With the help of graduate student Joyelle Jones, post doctoral researcher Jikou Zhou, and research assistant Philip Chacko, they completed labs as steps to detect cancer with the AFM.

They used micropipettes to test samples and hemocytometry to count cells in Princeton labs with the help of Lauren Hayward ’05 and Lara Ionescu ’06. The students’ math skills were reinforced as Adaora Okwo ’05 and Senayet Agonafer ’05 guided them through the complex calculations.

“ So many people from Professor Soboyejo’s lab helped out, that we created the best ratio of teachers to students that I have ever seen for this type of an outreach program,” said Dr. Steinberg. “If you include myself, our lead teacher Pete Gange, and assistant teacher Zach Benziger, the ratio came to 11 teachers to 16 students.”
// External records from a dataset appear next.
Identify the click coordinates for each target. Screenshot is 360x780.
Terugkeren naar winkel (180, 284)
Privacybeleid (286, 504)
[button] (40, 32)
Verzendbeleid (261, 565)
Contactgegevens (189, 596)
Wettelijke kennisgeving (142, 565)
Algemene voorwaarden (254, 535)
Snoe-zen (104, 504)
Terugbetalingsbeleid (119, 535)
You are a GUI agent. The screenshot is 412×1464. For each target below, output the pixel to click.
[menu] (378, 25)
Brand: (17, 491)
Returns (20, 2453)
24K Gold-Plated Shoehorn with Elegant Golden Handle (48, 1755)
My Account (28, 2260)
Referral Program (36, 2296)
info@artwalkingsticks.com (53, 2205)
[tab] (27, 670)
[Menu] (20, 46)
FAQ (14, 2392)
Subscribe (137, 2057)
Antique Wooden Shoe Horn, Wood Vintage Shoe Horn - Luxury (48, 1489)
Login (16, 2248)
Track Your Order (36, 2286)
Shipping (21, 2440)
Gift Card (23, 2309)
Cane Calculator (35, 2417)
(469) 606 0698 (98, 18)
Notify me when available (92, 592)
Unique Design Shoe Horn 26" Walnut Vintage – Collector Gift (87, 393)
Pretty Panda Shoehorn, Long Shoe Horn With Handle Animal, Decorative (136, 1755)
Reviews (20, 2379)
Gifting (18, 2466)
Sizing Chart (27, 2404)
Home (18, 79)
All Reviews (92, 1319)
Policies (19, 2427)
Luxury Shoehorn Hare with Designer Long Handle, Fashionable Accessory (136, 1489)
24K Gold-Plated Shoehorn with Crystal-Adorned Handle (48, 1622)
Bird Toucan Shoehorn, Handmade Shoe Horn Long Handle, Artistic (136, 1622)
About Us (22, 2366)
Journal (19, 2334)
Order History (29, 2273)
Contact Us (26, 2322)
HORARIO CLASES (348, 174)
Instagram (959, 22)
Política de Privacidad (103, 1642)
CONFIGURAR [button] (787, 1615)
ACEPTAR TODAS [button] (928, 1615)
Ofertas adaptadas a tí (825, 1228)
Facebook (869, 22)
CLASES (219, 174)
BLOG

“ PUMA allows me to learn more about my interests, one of which is science, and the career I want to pursue in the future, which is engineering,” said one student. “This program definitely helped me the most since I enrolled in school.”

All the students of this session of PUMA were recruited from Mercer County Community College’s Upward Bound program as part of an ongoing partnership with PCCM. Upward Bound is a pre-college program for Trenton high school students who are “educationally and economically disadvantaged, but who have the desire and potential to succeed in post-secondary institutions,” as described in their mission statement.

PCCM Education Outreach has programs throughout the year for K-12 students, undergraduates, and teachers at all levels to enhance science education in the United States. All of PCCM’s outreach programs are made possible by a grant from the National Science Foundation.